O versículo afirma que a oração sincera do justo agrada a Deus, resultando em Seu favor, a visão de Sua face e a restauração da justiça devida.
Explicação Histórica
O termo hebraico 'yidresh' (orar/buscar) indica uma busca ativa e reverente por Deus. 'Yir'tsen' (agradar-se) sugere a aprovação divina. 'Yir'eh panay' (verá a sua face) é uma idiomática hebraica para a comunhão e o favor de Deus. 'Ranah' (júbilo/canto) expressa a alegria resultante dessa comunhão. 'Tsedeq' (justiça) refere-se à vindicação e à restauração do que é devido.
Interpretação Doutrinária
Este versículo reforça a doutrina da justificação pela fé e da importância da oração como meio de comunhão com Deus.

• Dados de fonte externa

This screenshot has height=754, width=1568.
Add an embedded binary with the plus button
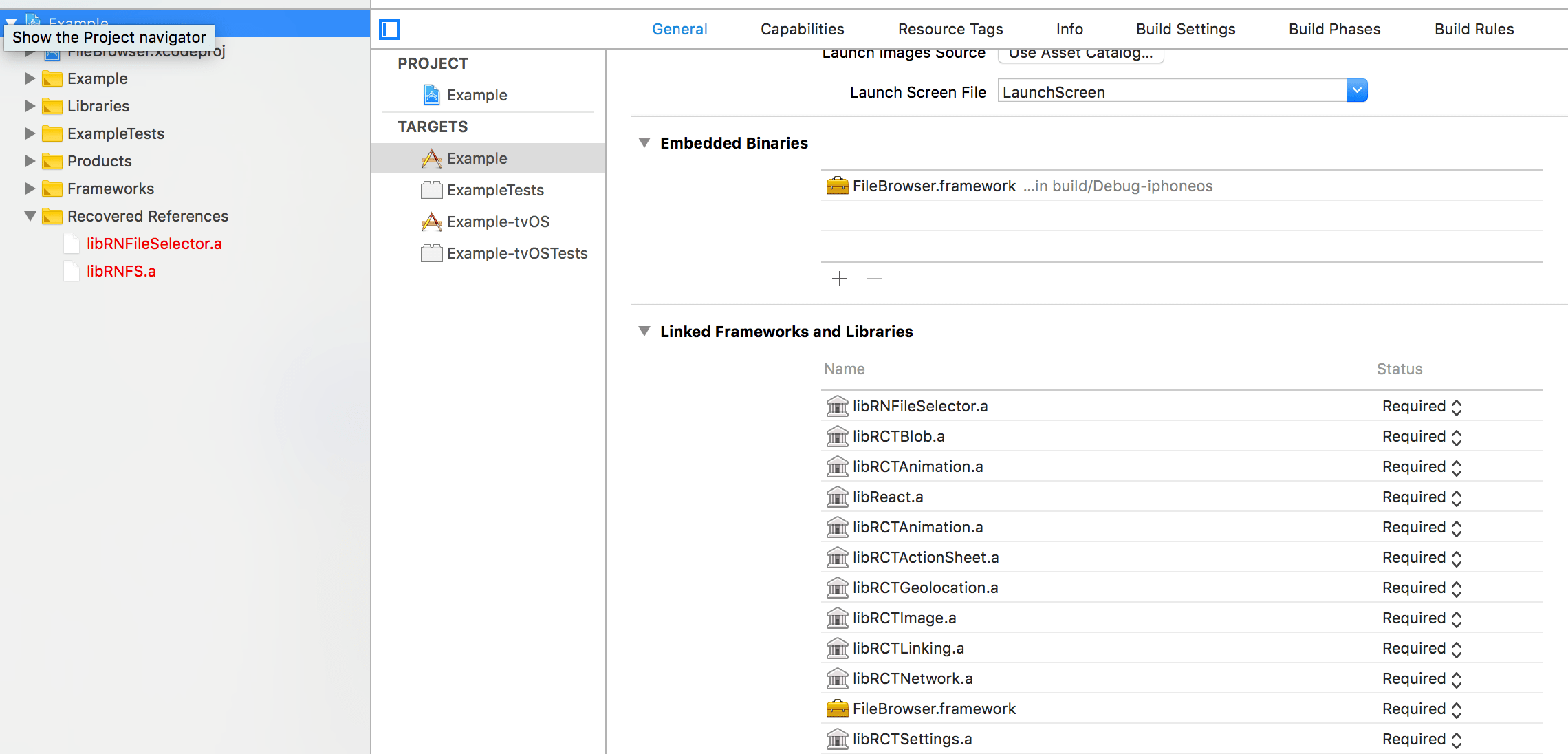pos(839,279)
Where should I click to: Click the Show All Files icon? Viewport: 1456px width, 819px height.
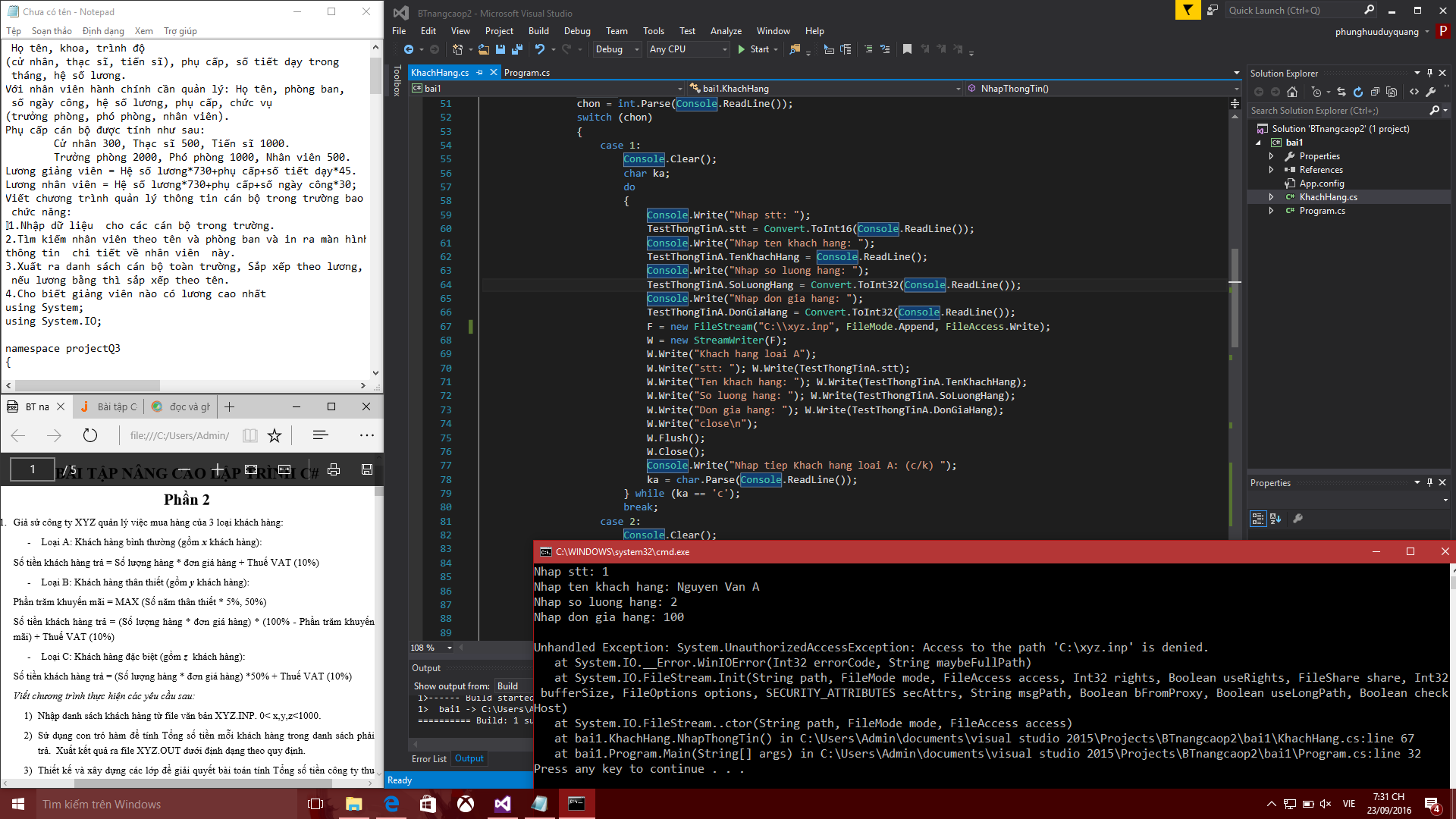coord(1392,92)
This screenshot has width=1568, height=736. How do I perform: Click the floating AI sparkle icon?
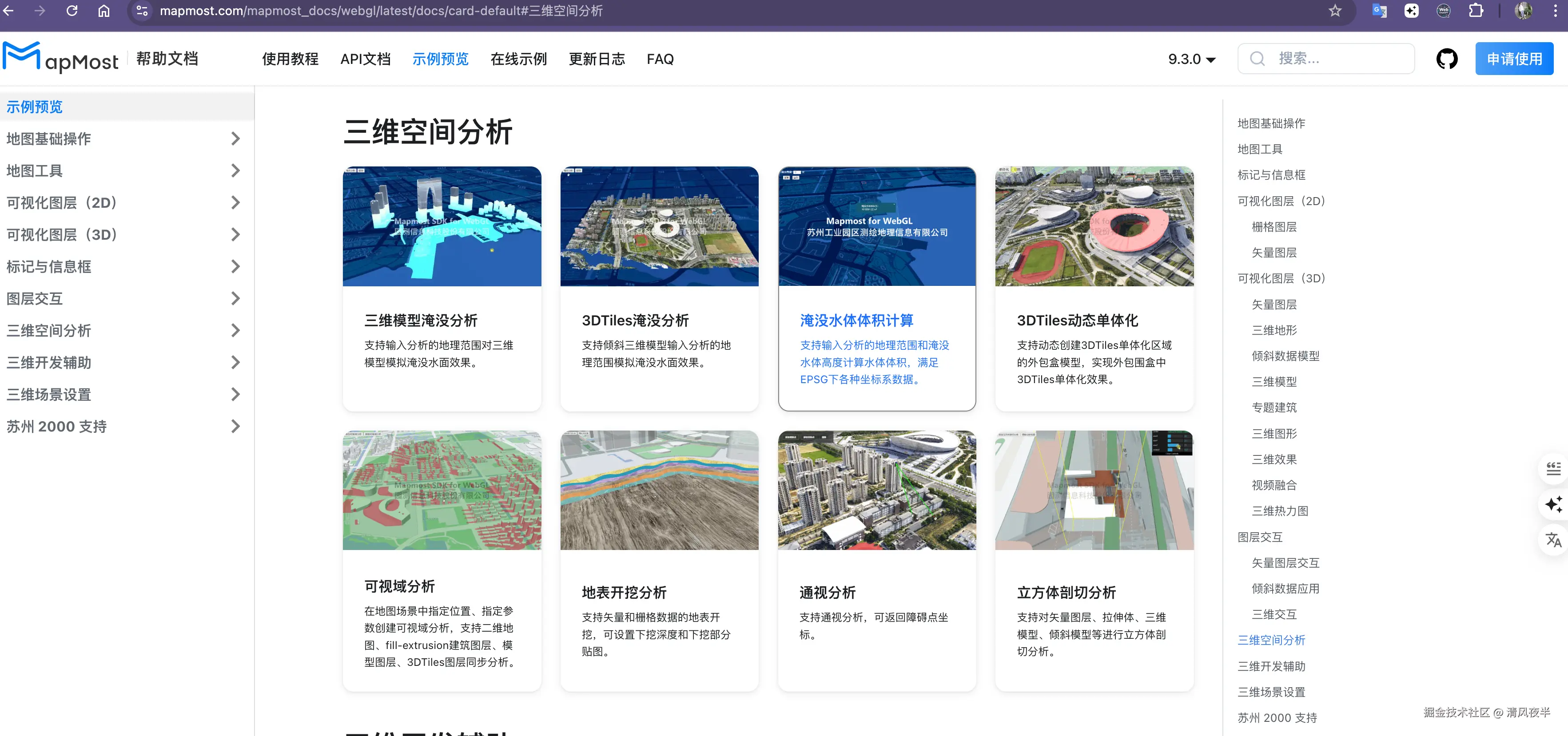click(1553, 504)
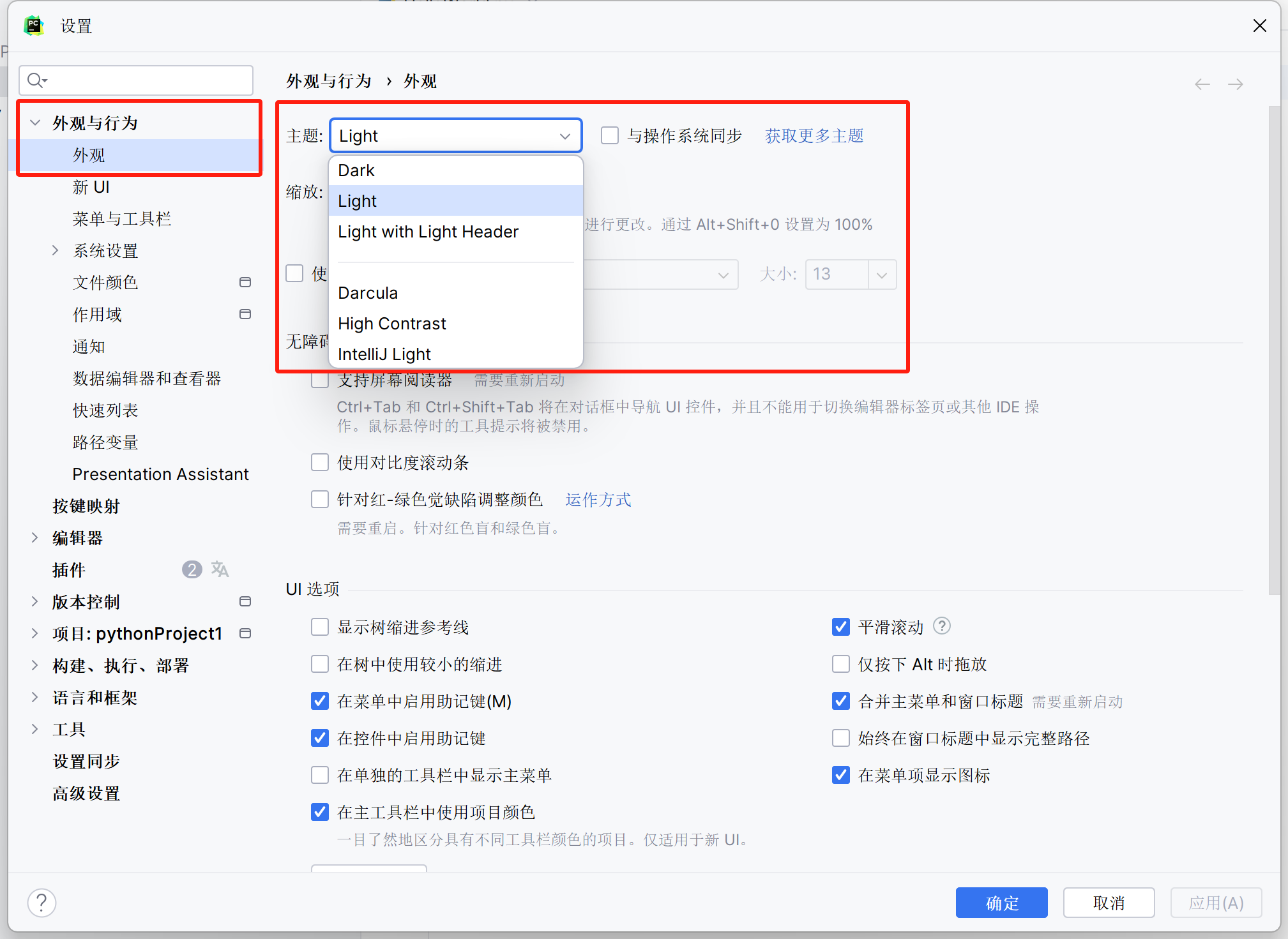Click the project-level icon next to 版本控制
Viewport: 1288px width, 939px height.
pos(245,601)
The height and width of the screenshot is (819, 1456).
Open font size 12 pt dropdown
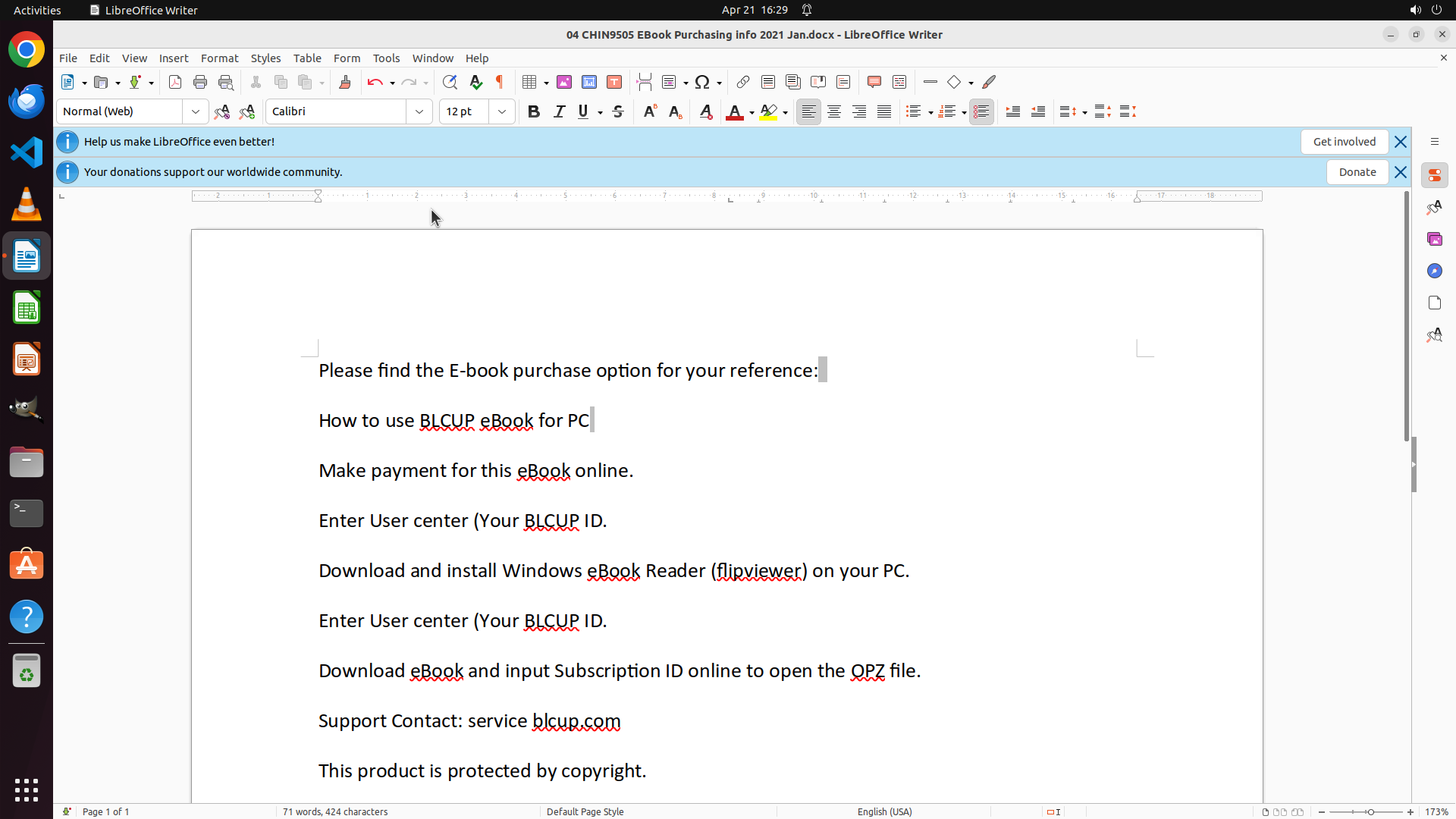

Demonstra que, apesar das tribulações, a retidão do crente, reconhecida por Deus, leva à Sua aprovação e à restauração. Consolida a verdade de que Deus recompensa a sinceridade e a busca por Ele (Hebreus 11:6), e que a Sua face representa a Sua presença favorável.
Aplicação Prática
Os crentes devem perseverar em oração sincera e buscar a Deus com confiança, mesmo em meio às dificuldades, crendo que Ele se agrada dos retos e que Sua face (Sua presença e favor) pode ser experimentada. A justiça que Deus restaura é a vindicação do crente e a devolução de Sua bênção e paz.
Precauções de Leitura
Evitar a interpretação de que a oração garante a ausência de sofrimento ou que a retidão humana é a causa de salvação. A justiça mencionada é a vindicação divina, não a autossuficiência. É importante não isolar este versículo, mas entendê-lo dentro da confissão de fé de Jó e da soberania divina.